The caves were mainly Buddhist temples that served as dwellings, known as Viharas, for the monks and contain dome shaped shrines known as Chaitya. The caves, created during the 1st - 3rd century AD, are around 2000 years old. There are remains of valuable ancient Buddhist paintings in the shrine of Cave 2, which are well preserved. In Cave 3, there is a figurine of Tulja, a Hindu goddess that was created in the recent era. The caves, situated on the eastern part of the hillock, face towards the east-north-east and the caves are counted from the south to north.
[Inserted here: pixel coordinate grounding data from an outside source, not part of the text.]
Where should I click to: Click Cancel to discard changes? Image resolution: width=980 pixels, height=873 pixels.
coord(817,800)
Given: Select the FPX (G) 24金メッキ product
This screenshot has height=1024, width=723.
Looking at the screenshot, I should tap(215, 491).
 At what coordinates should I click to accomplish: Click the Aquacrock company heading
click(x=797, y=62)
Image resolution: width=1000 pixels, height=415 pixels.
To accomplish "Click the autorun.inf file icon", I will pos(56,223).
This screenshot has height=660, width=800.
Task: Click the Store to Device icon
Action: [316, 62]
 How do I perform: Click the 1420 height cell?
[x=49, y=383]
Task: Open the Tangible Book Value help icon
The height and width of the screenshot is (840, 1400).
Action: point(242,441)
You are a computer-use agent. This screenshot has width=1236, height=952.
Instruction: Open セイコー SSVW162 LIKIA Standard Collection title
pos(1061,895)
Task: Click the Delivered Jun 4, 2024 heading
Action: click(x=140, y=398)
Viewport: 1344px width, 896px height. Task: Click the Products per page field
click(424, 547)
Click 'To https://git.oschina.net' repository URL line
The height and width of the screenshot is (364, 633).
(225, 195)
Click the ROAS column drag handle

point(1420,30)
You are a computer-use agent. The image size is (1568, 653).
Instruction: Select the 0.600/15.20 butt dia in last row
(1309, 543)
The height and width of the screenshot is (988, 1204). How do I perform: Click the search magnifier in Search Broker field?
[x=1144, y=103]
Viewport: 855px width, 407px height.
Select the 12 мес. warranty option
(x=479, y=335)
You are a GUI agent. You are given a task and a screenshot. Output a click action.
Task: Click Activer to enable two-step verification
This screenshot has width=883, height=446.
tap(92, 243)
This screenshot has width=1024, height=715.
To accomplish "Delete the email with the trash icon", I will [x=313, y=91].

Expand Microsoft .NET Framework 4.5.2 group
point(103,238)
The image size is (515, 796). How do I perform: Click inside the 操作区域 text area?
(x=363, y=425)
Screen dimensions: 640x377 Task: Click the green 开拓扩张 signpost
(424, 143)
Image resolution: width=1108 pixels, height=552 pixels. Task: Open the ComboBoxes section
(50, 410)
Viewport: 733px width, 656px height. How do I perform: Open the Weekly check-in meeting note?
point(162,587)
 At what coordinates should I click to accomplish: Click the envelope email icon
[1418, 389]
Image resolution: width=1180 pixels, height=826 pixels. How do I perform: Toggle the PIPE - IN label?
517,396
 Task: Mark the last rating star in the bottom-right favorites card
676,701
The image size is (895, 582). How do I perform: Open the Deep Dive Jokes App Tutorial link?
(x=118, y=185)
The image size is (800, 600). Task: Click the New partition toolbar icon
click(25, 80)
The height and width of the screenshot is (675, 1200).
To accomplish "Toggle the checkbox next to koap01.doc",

Details of Tuljalena Caves
The 11 caves in the group contain various artworks and shrines of the Buddhist religion. Cave 1 is a vihara and contains a hallway and around 5 cells. Two of the cells are located in the back, while one is in the right side and two more in the left part of the hallway. The fa‡ade is partly damaged. Cave 2 contains a dome shaped chapel. There is a dagoba
, shrine in heart of the round shaped room. The cave is almost 3 m high and more that 7 m wide; and the shrine is supported by a dozen pillars. The pillars are adorned with remnants of ancient paintings, which were once vividly coloured. Traces of paintings are also present in the passageway to the roof. Cave 3 is also a vihara and contains a verandah and cells. The cave has been converted into a Hindu shrine of goddess Tulja. Two of the cells in the back wall, have been merged to form a single room which consists of an eight handed statuette of the goddess Tulja, on the back of a lion. Cave 4 also contains cells. Further more, the cave has been partly damaged by use of explosives. Cave 5 and Cave 6 also contains cells. Cave 7 is joined with the previous cave. Doorway is embellished with ornamented arch. The front and left portion of the cave is partially ruined. There are also many sculptures and statues of mythological characters and the devotees to the shrine. Cave 8 boasts two cells segregated by a wall. Cave 9 is a vihara and the entrance is decorated with an arch. There are two cells in here. Cave 10 is a bhojanamandapa or a dining area and does not consist of a fascia. There are also cells and cisterns in the cave. Cave 11 is almost 15 m away from the rest of the caves in the group and contains a cell in the left side.